Il faut un financement pour permettre aux pays pauvres de combattre les effets du réchauffement climatique. Il faut aussi un financement pour lutter contre la pauvreté. En aucun cas, le premier ne doit se faire au détriment de l'autre, ont récemment averti les ministres européens du Développement à Bruxelles.
"Toutes les parties internationales devraient s'engager à ce que de tels financements ne minent pas ou ne mettent pas en péril la lutte contre la pauvreté ou les progrès vers les Objectifs du millénaire" de réduction de la pauvreté, soulignent-ils un texte. Ils reconnaissent en même temps que l'aide publique au développement "continuera de jouer un rôle" en matière de lutte contre les changements climatiques, même si cette dernière requerra également des "ressources supplémentaires".
Que prévoient les Objectifs du millénaire ?
Il prévoit de consacrer 0,7 % du revenu national brut à l'aide publique au développement en 2015. Dans le monde, la Suède, les Pays-Bas, le Luxembourg et la Norvège ont déjà atteint cet objectif. En 2008, la part de l'Aide dans le revenu national brut de l'Union européenne est de 0,4 %.
Selon une source diplomatique, certains pays européens estiment qu'il faudra dégager lors de la conférence de Copenhague "de l'argent nouveau" pour aider les pays pauvres à lutter contre les changements climatiques. D'autres nations plaident pour une approche plus souple.
Quels sont les Objectifs ?
Réduire l'extrême pauvreté et la
faim Assurer l'éducation primaire pour tous.
Promouvoir l'égalité et l'autonomisation des femmes.
Réduire la mortalité des enfants de moins de 5 ans
Améliorer la santé maternelle
Combattre le HIV/sida, le paludisme et d'autres maladies
Mettre en place un partenariat mondial pour le développement
L'Union européenne a fixé à 100 milliards d'euros par an les besoins en financements pour aider les pays plus pauvres à faire face aux effets du réchauffement climatique entre 2013 et 2020.

Informations fournies:

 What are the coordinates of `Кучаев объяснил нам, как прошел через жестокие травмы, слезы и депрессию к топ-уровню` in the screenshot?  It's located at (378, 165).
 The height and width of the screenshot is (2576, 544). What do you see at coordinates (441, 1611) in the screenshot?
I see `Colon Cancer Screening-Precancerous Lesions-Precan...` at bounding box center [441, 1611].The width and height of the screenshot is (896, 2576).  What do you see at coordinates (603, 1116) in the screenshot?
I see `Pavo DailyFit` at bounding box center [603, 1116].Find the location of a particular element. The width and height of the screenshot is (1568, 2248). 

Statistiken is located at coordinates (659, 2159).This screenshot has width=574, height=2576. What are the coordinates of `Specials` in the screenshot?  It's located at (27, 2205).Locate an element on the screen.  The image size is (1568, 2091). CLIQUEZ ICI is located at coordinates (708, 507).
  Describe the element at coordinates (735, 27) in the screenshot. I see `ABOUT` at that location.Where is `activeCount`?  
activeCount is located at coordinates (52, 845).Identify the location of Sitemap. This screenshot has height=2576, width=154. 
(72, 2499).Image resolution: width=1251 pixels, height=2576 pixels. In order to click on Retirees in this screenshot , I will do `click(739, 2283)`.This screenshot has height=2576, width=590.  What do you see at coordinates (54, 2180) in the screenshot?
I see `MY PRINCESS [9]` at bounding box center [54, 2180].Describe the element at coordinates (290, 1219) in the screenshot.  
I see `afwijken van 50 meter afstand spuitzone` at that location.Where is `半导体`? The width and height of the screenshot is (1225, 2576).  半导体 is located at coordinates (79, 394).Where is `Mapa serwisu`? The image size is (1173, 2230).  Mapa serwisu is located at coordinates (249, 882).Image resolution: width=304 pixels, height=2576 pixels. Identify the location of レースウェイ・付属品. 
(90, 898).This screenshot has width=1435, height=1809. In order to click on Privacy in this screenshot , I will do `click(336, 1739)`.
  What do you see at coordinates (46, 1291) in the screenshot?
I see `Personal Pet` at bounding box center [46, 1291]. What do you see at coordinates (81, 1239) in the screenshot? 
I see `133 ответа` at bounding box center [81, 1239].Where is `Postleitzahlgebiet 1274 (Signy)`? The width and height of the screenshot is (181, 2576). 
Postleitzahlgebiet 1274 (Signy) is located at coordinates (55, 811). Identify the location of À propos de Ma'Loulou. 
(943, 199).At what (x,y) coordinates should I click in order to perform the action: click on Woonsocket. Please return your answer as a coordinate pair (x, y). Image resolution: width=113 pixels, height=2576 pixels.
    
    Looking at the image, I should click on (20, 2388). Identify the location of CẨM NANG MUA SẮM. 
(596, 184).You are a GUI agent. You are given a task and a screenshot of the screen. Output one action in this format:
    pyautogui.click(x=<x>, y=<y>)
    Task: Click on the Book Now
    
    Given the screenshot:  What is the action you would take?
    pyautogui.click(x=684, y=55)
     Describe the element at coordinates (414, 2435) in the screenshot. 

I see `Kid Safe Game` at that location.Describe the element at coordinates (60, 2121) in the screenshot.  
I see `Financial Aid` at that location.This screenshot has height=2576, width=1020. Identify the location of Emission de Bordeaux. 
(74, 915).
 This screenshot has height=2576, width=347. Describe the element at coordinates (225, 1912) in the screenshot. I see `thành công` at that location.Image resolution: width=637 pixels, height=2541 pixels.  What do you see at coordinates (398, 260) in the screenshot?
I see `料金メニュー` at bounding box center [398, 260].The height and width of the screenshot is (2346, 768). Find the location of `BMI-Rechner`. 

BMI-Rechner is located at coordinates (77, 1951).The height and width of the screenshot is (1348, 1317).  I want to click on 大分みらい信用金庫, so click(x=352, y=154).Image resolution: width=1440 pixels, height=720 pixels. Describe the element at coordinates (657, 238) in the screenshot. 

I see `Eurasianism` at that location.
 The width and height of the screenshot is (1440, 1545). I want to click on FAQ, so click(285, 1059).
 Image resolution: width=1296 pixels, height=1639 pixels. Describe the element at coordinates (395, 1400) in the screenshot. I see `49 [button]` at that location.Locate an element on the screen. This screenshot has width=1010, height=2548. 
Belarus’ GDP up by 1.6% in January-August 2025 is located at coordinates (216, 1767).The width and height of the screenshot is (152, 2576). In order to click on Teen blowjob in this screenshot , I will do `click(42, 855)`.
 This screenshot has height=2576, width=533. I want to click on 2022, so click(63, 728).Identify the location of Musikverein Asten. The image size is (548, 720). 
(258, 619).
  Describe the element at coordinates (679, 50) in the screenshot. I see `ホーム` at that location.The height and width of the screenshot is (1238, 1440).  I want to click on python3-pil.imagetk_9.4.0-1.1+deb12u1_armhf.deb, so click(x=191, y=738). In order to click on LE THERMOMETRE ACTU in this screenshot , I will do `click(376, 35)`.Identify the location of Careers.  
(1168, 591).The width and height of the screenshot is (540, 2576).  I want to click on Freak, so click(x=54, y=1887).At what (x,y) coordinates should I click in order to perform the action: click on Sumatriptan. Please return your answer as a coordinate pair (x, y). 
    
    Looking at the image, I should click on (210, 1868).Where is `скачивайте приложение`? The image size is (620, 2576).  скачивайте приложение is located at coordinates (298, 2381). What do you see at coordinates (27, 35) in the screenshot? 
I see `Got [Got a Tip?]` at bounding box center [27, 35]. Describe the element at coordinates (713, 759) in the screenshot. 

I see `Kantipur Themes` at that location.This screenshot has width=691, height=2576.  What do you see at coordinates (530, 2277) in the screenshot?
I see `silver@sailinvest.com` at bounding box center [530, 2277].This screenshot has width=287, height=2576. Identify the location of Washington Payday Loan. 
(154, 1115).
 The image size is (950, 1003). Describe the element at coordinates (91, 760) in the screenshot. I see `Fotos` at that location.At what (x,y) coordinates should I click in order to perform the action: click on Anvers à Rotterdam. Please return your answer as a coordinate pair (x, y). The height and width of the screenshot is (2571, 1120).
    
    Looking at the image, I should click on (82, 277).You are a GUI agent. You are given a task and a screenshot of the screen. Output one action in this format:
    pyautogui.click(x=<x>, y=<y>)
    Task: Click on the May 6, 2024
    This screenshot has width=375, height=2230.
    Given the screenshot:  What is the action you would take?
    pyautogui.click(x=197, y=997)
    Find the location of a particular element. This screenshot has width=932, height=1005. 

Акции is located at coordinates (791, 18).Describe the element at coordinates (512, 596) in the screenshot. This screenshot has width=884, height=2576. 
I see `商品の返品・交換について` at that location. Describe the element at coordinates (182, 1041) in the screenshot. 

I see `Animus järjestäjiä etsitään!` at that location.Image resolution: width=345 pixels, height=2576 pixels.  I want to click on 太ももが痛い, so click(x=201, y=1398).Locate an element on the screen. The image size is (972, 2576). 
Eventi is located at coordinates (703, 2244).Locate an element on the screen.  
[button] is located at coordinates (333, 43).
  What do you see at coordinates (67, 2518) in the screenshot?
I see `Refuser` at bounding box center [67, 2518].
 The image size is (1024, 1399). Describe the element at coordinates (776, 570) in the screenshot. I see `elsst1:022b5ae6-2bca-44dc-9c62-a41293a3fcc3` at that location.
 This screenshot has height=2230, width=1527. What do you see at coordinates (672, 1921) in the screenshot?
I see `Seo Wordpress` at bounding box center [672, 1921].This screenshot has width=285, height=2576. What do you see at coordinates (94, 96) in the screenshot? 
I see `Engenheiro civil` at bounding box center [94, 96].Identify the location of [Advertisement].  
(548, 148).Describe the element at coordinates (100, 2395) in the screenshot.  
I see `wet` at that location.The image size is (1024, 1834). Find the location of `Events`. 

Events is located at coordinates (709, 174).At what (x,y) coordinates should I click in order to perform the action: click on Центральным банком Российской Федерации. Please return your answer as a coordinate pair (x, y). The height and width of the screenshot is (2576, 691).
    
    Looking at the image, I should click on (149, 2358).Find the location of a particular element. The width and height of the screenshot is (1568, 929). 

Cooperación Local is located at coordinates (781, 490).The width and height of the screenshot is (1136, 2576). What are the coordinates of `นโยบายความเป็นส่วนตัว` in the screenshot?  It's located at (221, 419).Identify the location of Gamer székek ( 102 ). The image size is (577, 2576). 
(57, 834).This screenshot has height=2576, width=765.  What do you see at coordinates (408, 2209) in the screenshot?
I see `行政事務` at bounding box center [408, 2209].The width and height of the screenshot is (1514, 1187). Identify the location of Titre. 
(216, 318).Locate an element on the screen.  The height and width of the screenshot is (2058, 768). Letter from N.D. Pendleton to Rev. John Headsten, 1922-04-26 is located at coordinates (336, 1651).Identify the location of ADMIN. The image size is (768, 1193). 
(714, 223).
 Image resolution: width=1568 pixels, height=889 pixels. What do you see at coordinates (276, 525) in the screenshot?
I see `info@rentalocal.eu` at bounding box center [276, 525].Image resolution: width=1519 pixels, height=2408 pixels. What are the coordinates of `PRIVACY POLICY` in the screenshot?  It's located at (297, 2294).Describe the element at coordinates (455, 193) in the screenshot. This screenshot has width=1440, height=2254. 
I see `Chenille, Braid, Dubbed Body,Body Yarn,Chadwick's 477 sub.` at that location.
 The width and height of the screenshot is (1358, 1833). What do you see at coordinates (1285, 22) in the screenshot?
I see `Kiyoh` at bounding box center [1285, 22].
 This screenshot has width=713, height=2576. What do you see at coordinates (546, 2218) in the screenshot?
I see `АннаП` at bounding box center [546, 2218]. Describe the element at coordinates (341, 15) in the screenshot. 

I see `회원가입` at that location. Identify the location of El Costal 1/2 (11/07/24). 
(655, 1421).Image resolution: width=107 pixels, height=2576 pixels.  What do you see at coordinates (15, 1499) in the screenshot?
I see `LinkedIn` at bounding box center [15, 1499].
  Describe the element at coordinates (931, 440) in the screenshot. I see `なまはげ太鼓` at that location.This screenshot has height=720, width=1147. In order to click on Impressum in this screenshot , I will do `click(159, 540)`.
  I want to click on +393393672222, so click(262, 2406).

Consigne: Extrayez de l'article sur le financement climatique et la pauvreté le passage qui s'ouvre sur les mots contenant « Que prévoient les » et se termine par « est de 0,4 %. », en le recopiant sans rien y changer.

Résultat obtenu:
Que prévoient les Objectifs du millénaire ?
Il prévoit de consacrer 0,7 % du revenu national brut à l'aide publique au développement en 2015. Dans le monde, la Suède, les Pays-Bas, le Luxembourg et la Norvège ont déjà atteint cet objectif. En 2008, la part de l'Aide dans le revenu national brut de l'Union européenne est de 0,4 %.